「Where should I click to: Click Total」を含む行からエントリの最終行までを、両端の行を含めて、1行につき1つの文字列とするJSONのリストに変換してください。空行は除外し、画像は解答に含めないでください。

────────────────────

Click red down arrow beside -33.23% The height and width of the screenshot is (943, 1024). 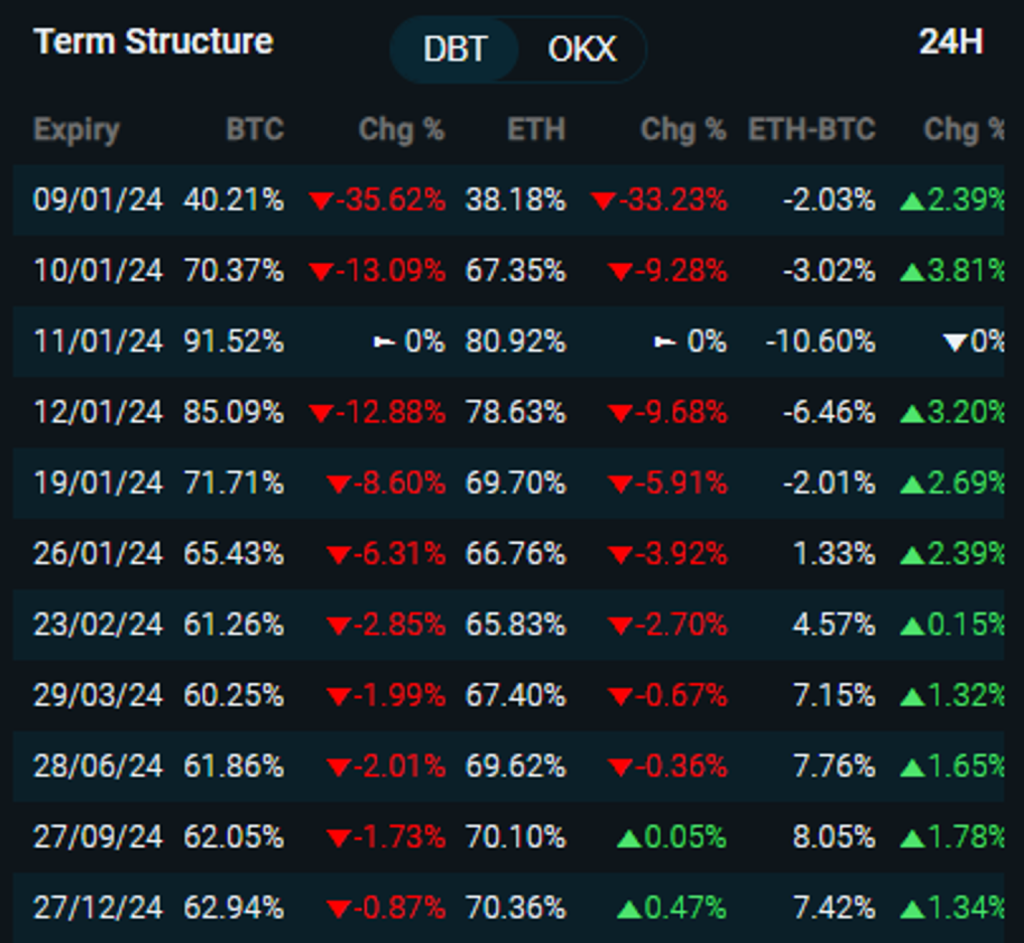[602, 201]
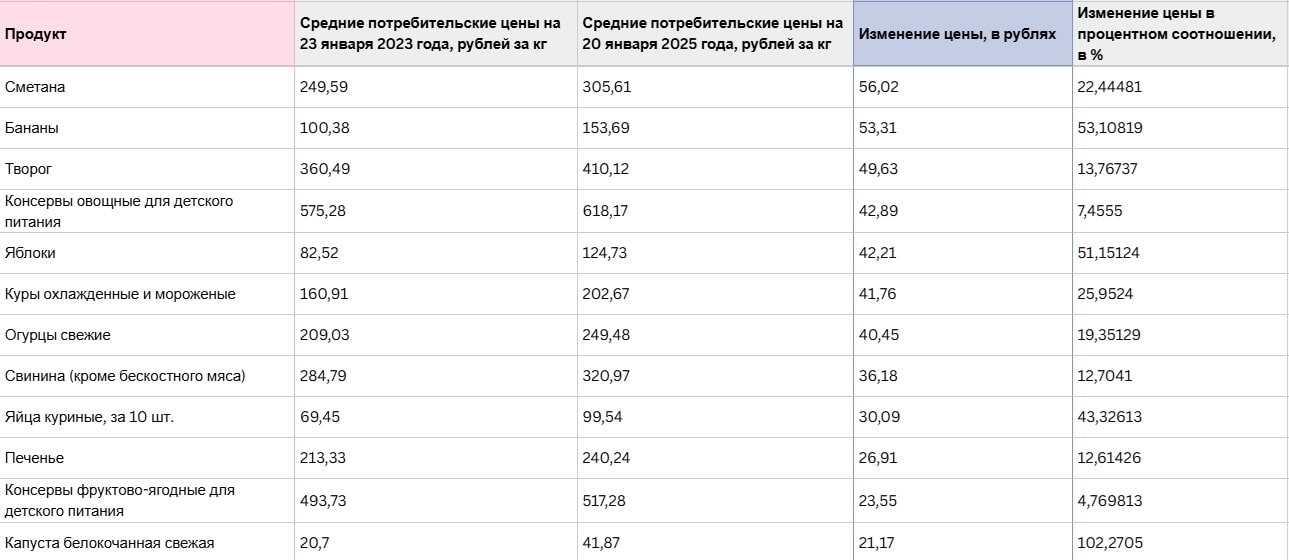Click the 'Печенье' product cell
1289x560 pixels.
coord(35,458)
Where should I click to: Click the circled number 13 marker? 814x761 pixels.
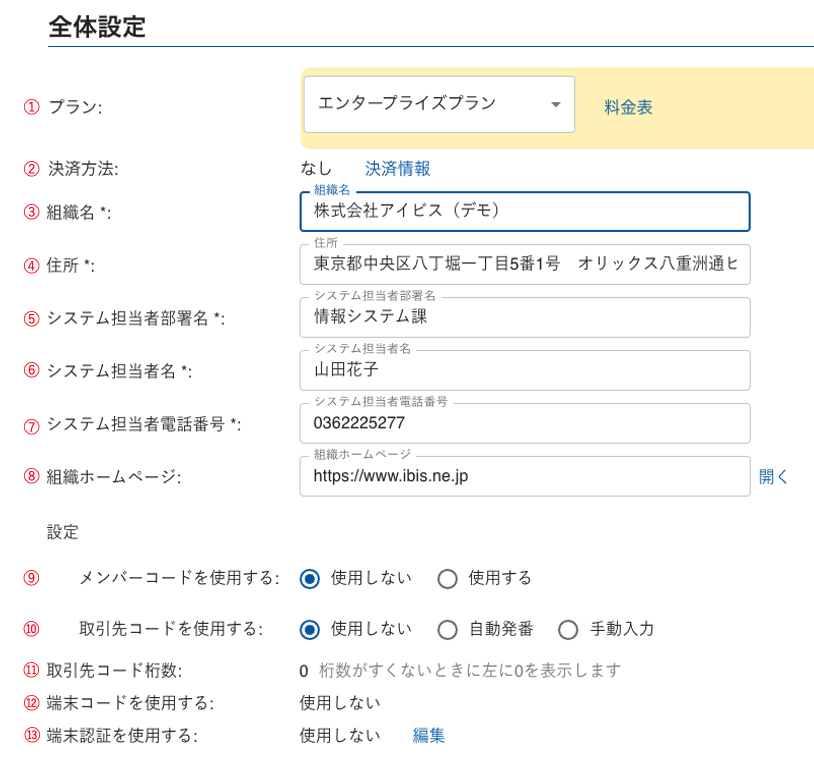click(31, 735)
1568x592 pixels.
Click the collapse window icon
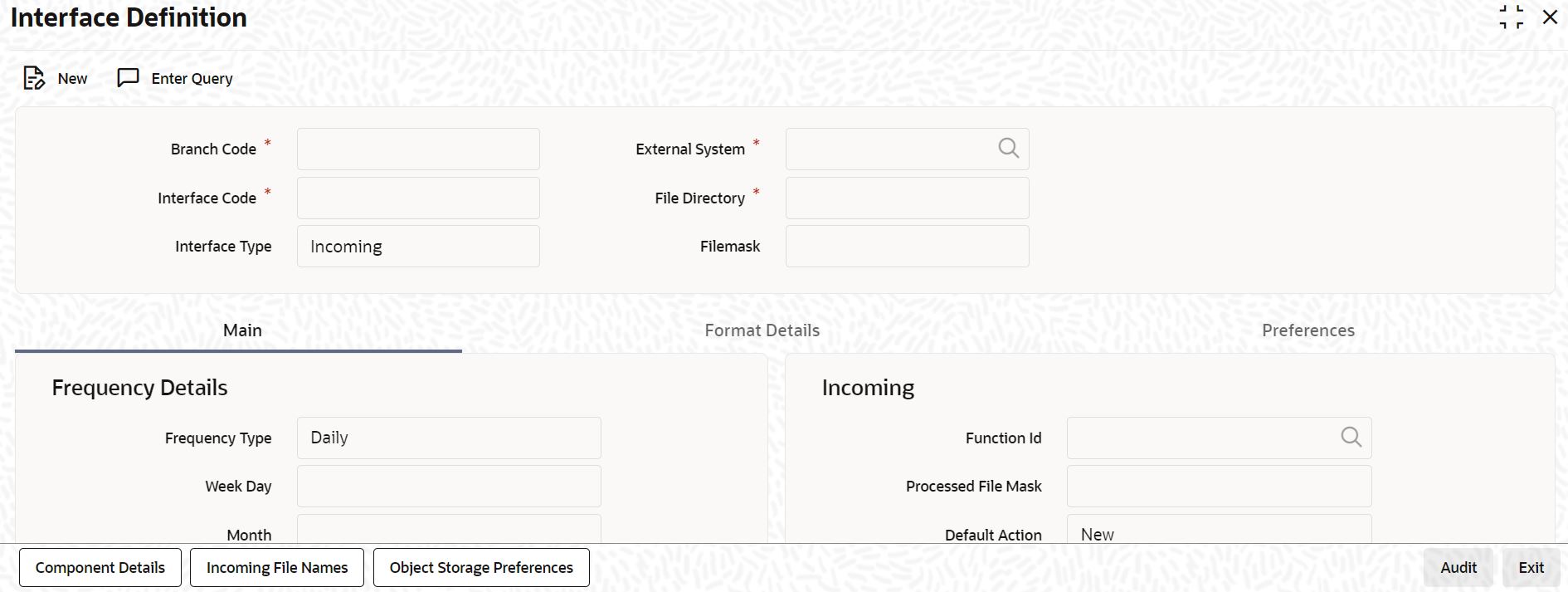pos(1511,17)
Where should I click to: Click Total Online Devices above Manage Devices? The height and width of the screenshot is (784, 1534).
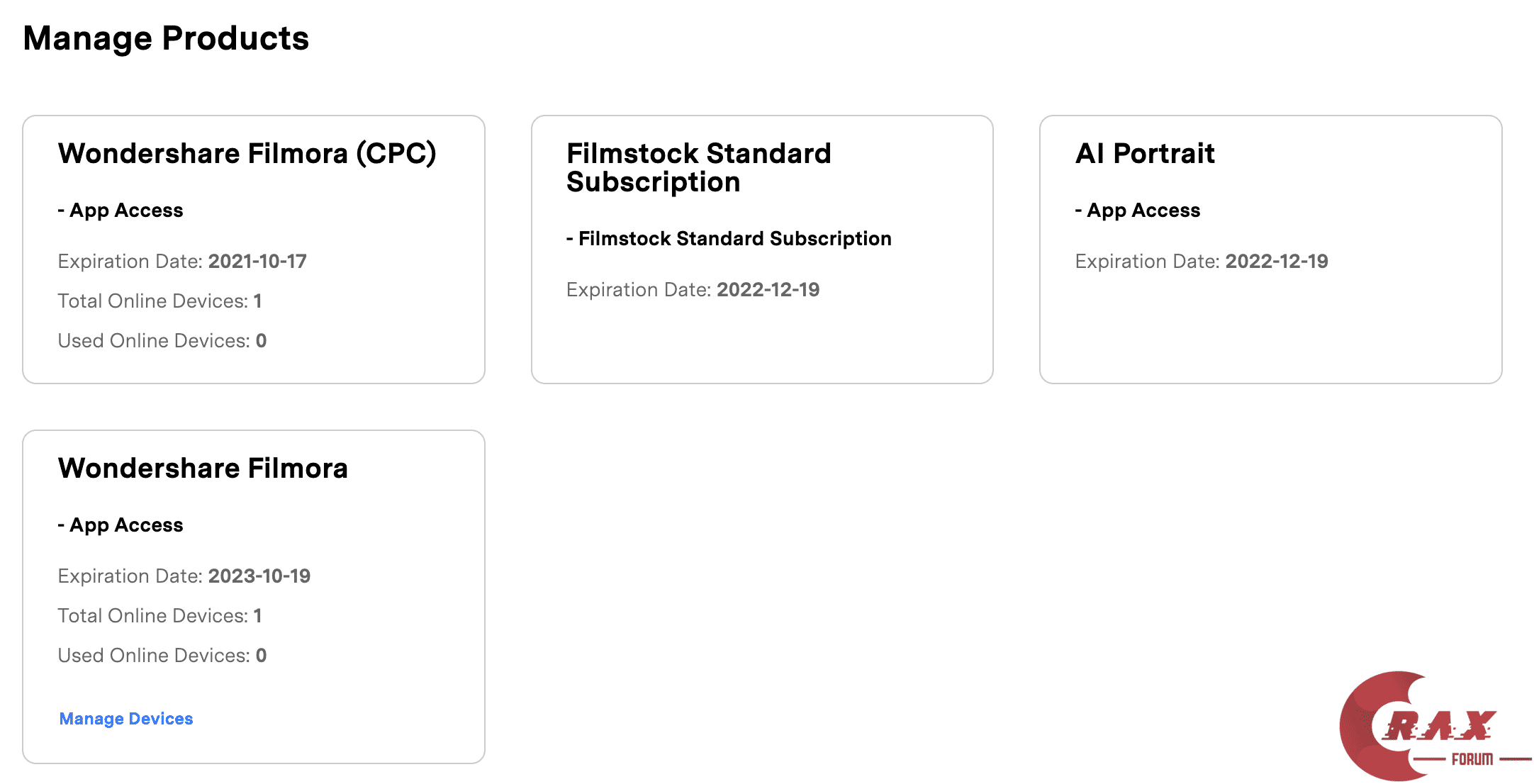(x=159, y=616)
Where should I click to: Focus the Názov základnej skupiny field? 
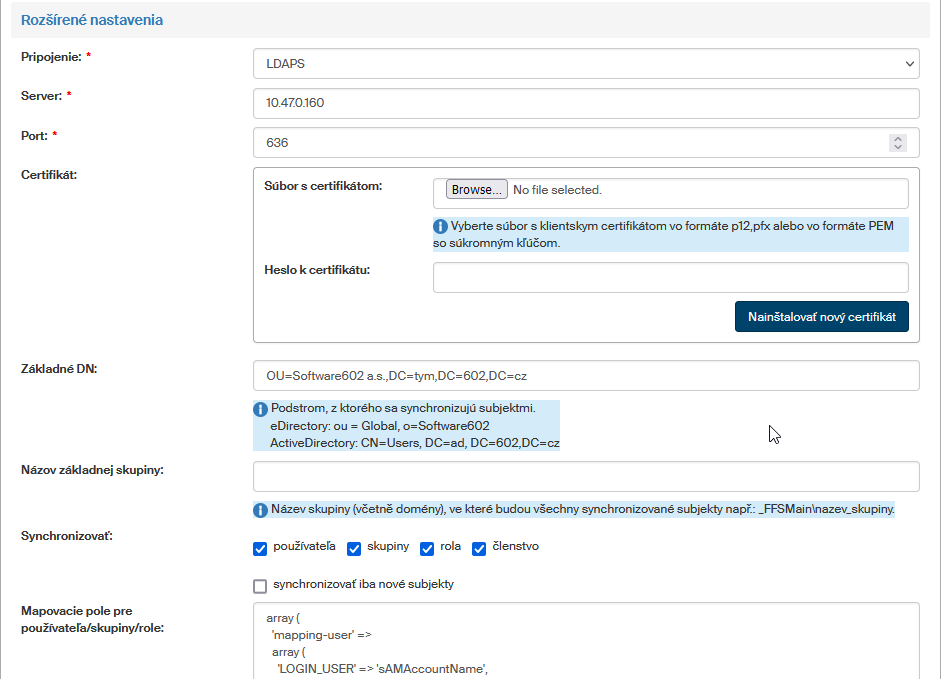(585, 476)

────────────────────

解答:
[
  "Where should I click to: Click Total Online Devices above Manage Devices? The height and width of the screenshot is (784, 1534).",
  "(x=159, y=616)",
  "Where should I click to: Focus the Názov základnej skupiny field? ",
  "(585, 476)"
]